E. Allen Richardson. Seeing Krishna in America: The Hindu Bhakti Tradition of Vallabhacharya in India and Its Movement to the West. Jefferson: McFarland, 2014. 240 pp. $45.00 (paper), ISBN 978-0-7864-5973-5.
Reviewed by Hanna H. Kim (Adelphi University)
Published on H-Asia (January, 2016)
Commissioned by Sumit Guha (The University of Texas at Austin)
In Service of God and Geography: Tracing Five Centuries of the Vallabha Sampradaya
The range of scholarly interest in the Vallabha Sampradaya is as extensive as the path by which this Krishna-centered devotional sect has evolved, thrived, and adjusted to shifts in power, politics, and geography over the past five centuries.[1] Much of this scholarship is oriented toward specialists of Indian bhakti (devotional) movements and Sanskrit treatises and commentaries, and those interested in the patronage relations between sectarian communities, Mughal states, and Rajput kingdoms. Indeed, the Vallabha Sampradaya’s development into an influential bhakti community is a story that illustrates much about Hindu sectarian community construction and the political and textual maneuvers intended by its leaders to anchor the new Sampradaya within the Vaishnava bhakti landscape of northern and western India.
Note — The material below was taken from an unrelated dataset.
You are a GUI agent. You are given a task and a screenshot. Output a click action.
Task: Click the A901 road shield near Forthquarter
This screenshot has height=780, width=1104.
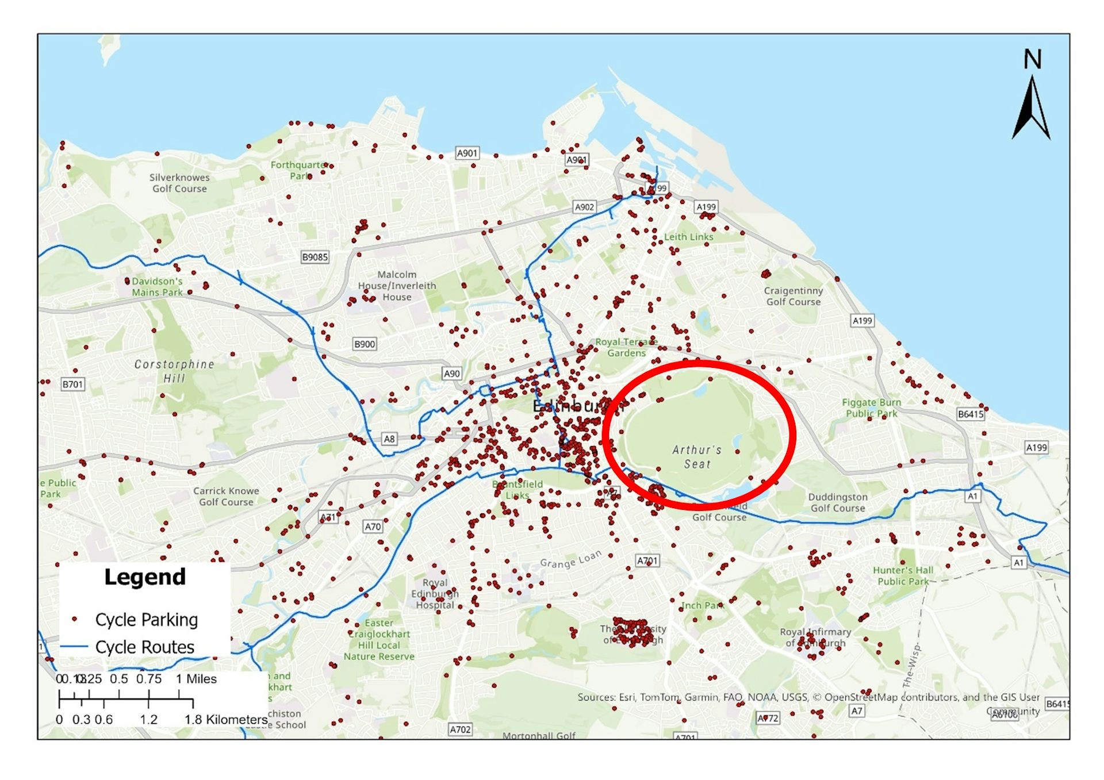[467, 153]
E. Allen Richardson has written a highly readable account of the Vallabha Sampradaya that does not presume specialist background knowledge or familiarity with the concept of bhakti and other common vocabulary of Hindu traditions and ritual practices. Richardson balances his focus on the historical and material realities of the Vallabha sect’s rise to wealth and power over a vast geography with a sensitive appreciation of the devotional practices that characterize membership in the Sampradaya. In Seeing Krishna: The Hindu Bhakti Tradition of Vallabhacharya in India and Its Movement to the West, Richardson offers a portrait of movement and mobility—of religious leaders (goswamis); iconic forms of god (swarup-s), texts, and teachings; and of devotees—that, in its avoidance of reductionism to Western conceptions of religion and religious behavior, offers a thoughtful historical account of how a devotional community continues to thrive thousands of miles away from its points of origin.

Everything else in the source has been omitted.